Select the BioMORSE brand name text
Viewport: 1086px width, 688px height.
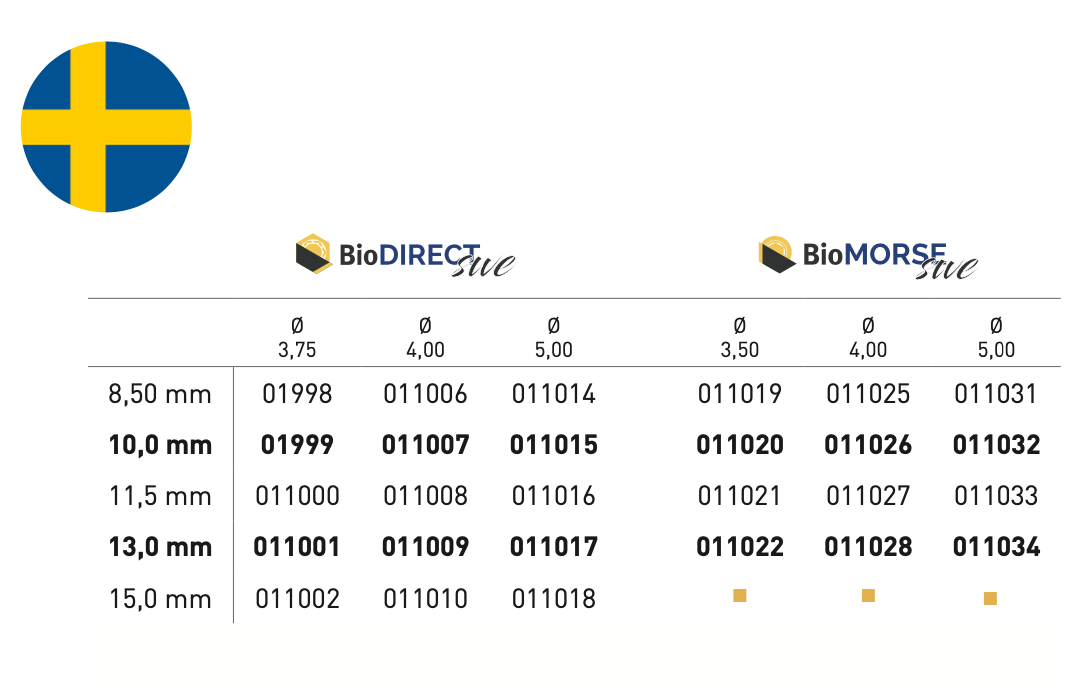coord(874,254)
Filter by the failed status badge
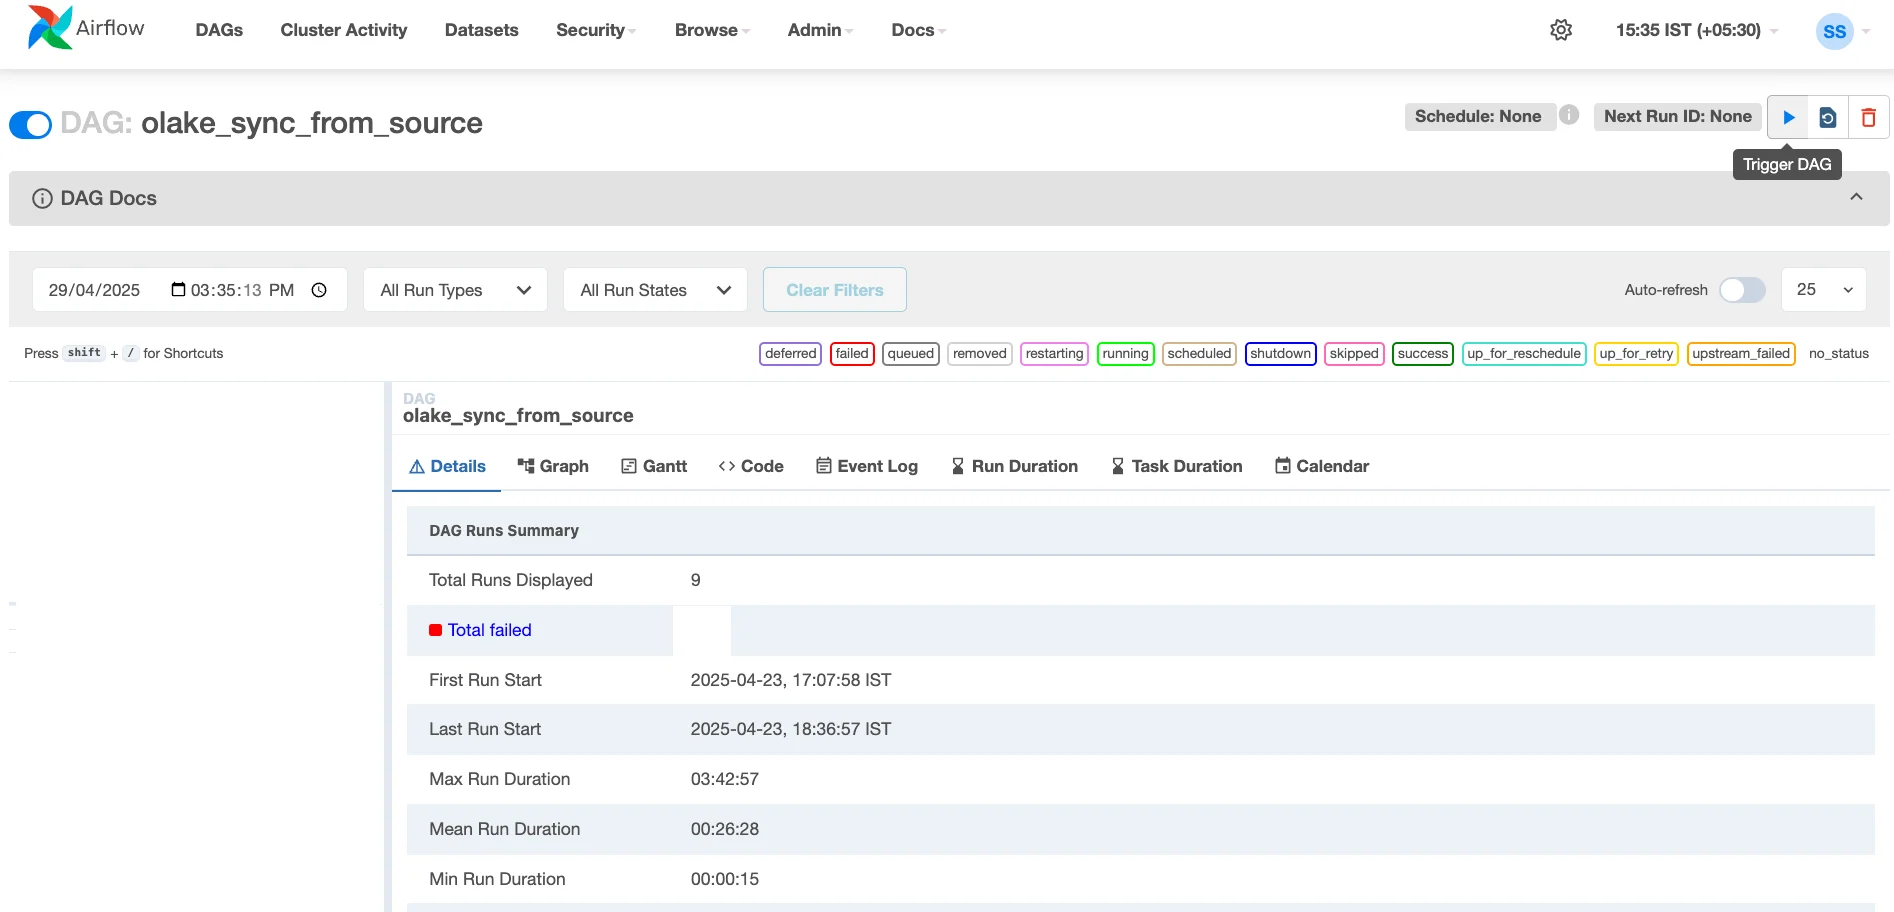 pyautogui.click(x=851, y=354)
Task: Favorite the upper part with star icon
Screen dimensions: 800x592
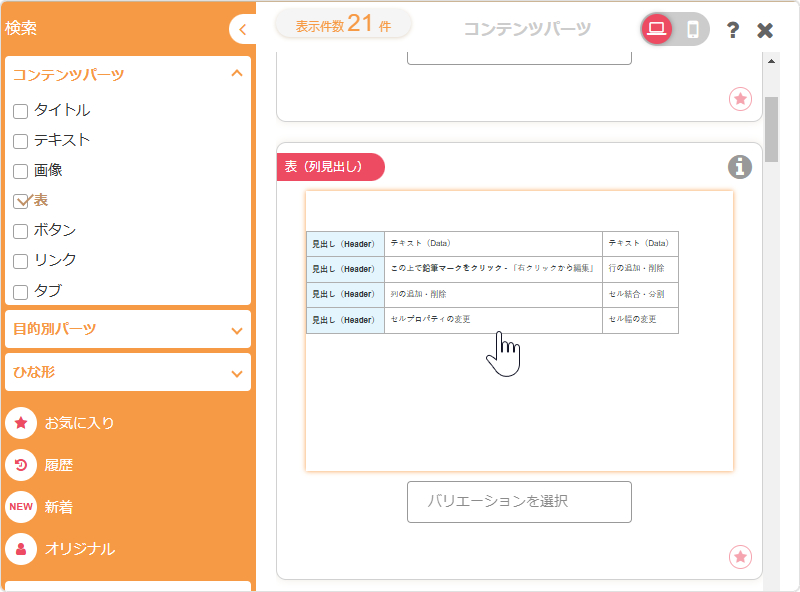Action: click(x=740, y=98)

=-=-=

* Work instructions
No pictures should appear in the copy. Reproduce exactly the lines from the line containing "Task: Favorite the upper part with star icon" through the last line of the data, inclusive.

* Solution for this exercise
Task: Favorite the upper part with star icon
Screen dimensions: 800x592
Action: click(x=740, y=98)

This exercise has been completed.